** Start of Data entries **

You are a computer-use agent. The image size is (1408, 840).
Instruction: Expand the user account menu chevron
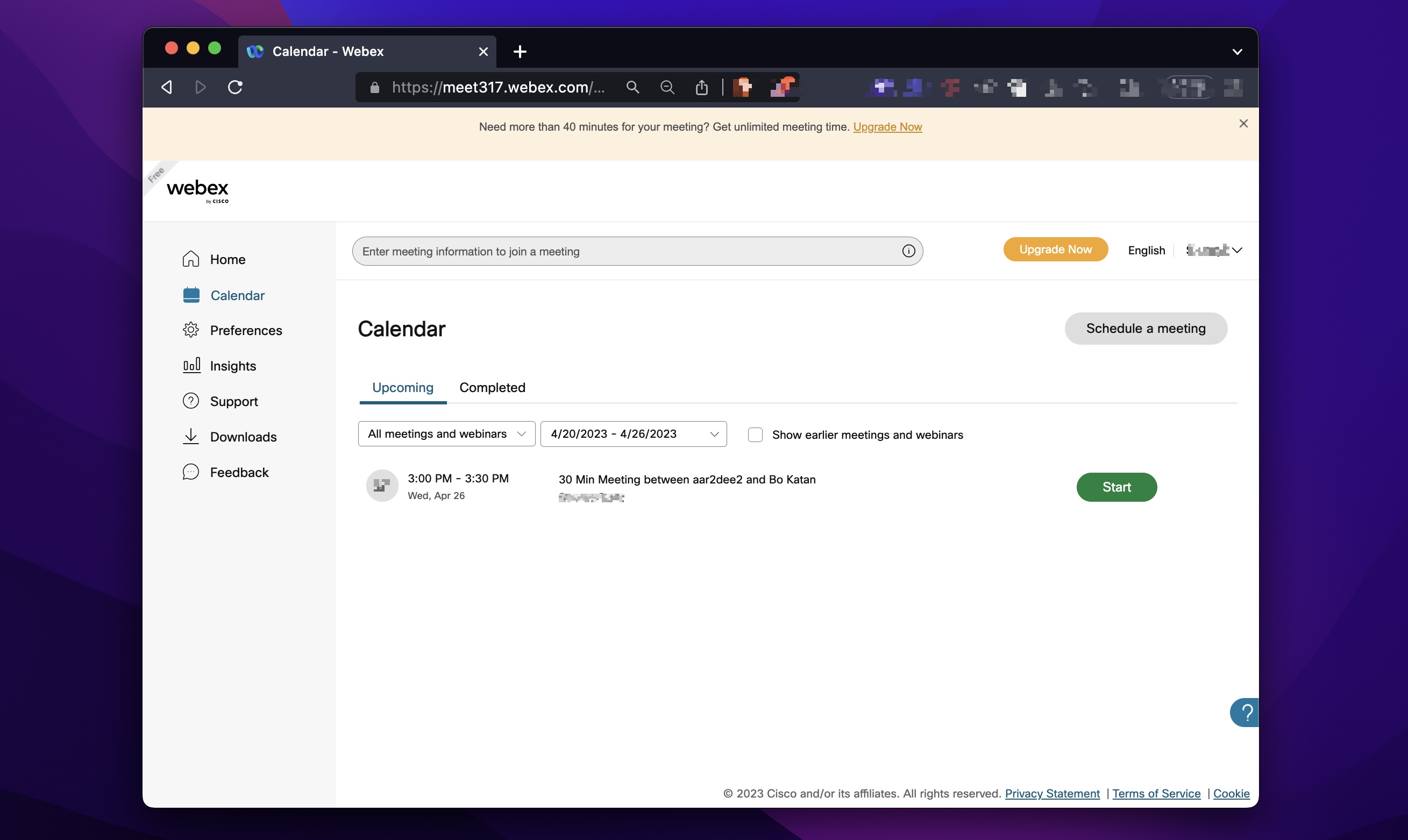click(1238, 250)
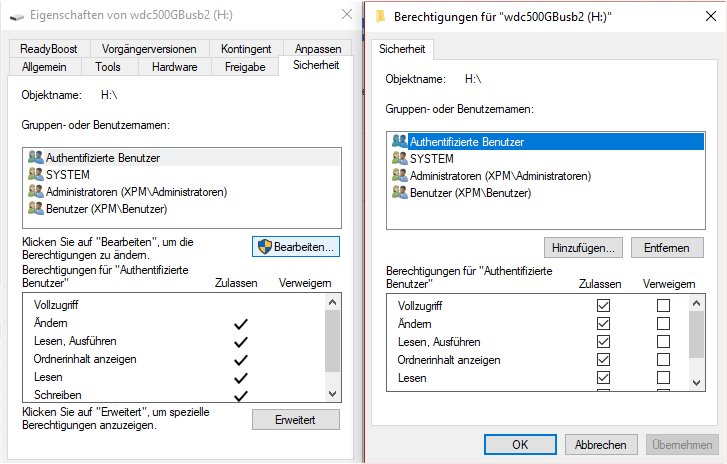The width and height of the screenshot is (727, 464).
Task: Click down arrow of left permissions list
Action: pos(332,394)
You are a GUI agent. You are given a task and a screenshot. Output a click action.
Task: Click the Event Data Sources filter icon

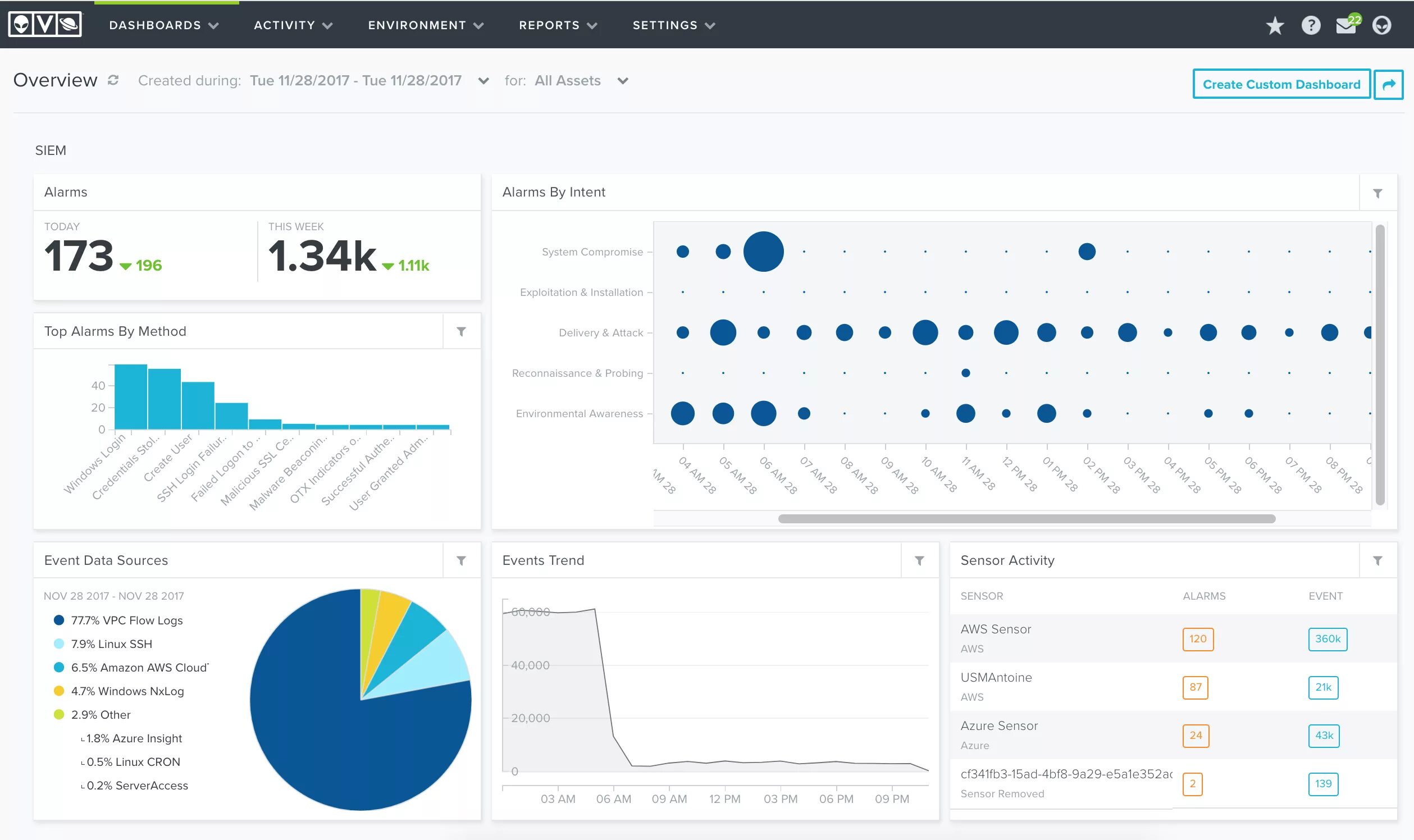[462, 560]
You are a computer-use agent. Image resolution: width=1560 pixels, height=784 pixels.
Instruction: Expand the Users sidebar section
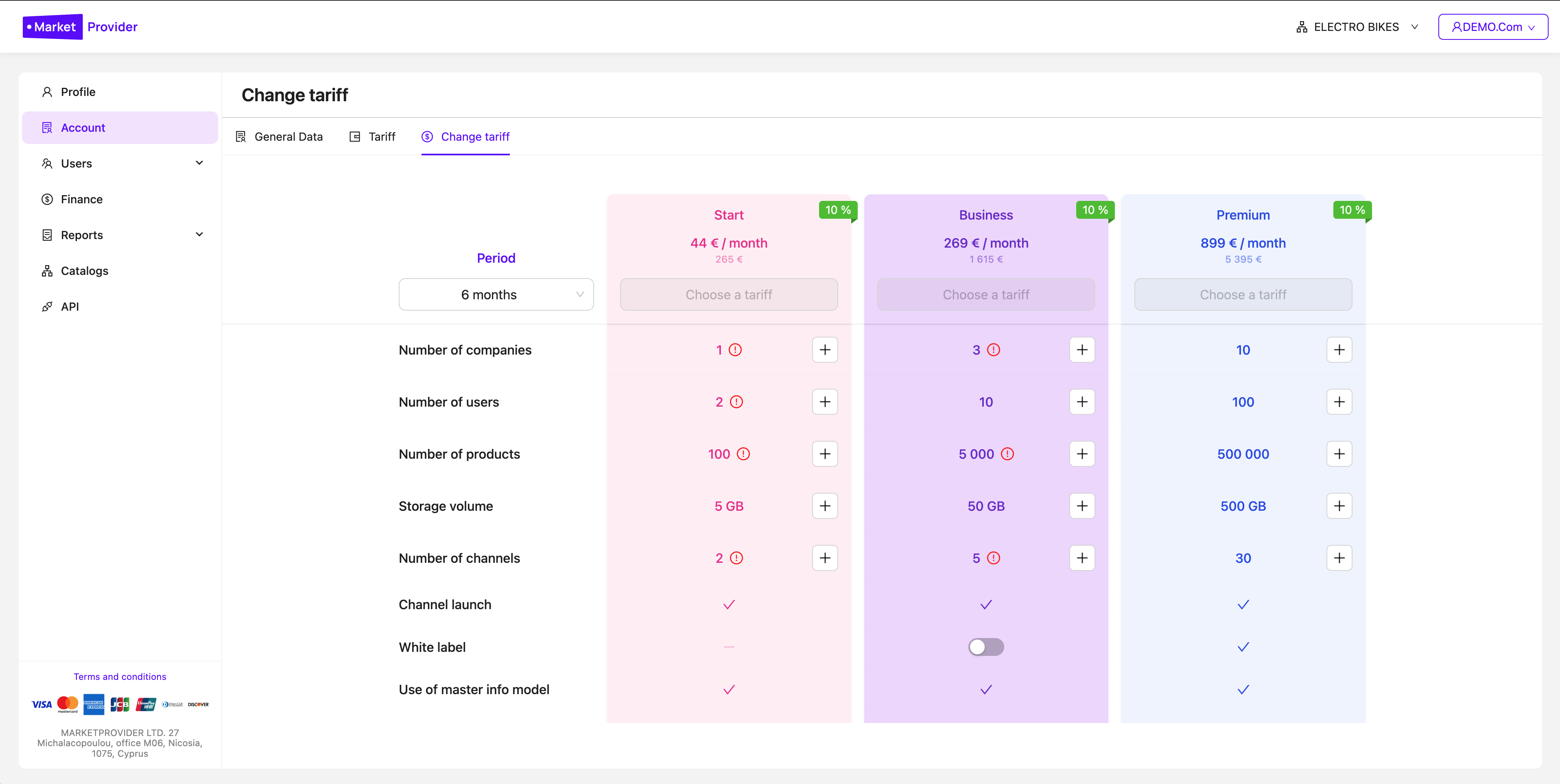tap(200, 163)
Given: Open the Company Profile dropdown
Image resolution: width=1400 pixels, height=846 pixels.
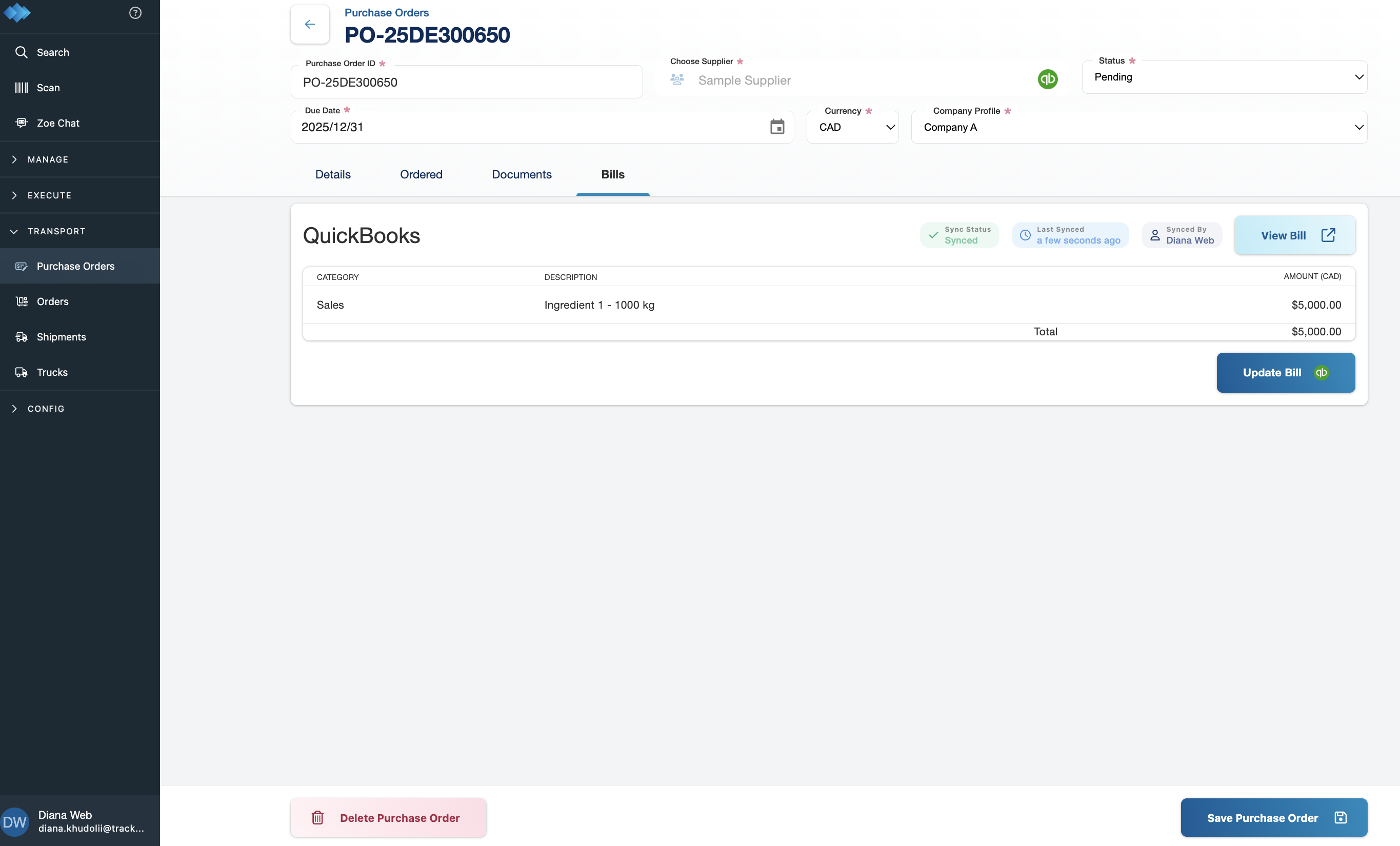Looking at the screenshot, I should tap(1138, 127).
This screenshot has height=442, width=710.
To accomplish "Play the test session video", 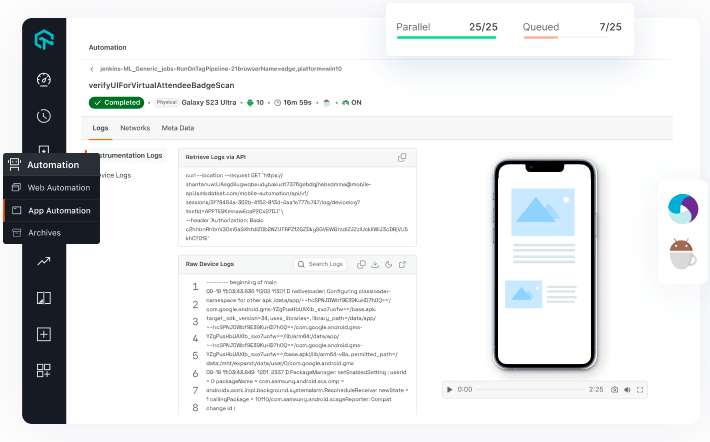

** End of Data entries **

[What you should do]
Rewrite the records above, swapping every "Instruction" for "Command" and keeping everything else the same. Leave the pictures out of your answer.

[Answer to the problem]
You are a computer-use agent. The image size is (1408, 840).
Command: Expand the user account menu chevron
click(1238, 250)
The width and height of the screenshot is (727, 464).
Task: Click down arrow of left permissions list
Action: pos(332,394)
You are a GUI agent. You are given a task and a screenshot. Output a click action.
Task: Click the Event Data Sources filter icon

[462, 560]
You are a computer-use agent. Image resolution: width=1560 pixels, height=784 pixels.
Command: Expand the Users sidebar section
tap(200, 163)
Given: Open the Company Profile dropdown
Image resolution: width=1400 pixels, height=846 pixels.
Looking at the screenshot, I should tap(1138, 127).
This screenshot has height=442, width=710.
To accomplish "Play the test session video", 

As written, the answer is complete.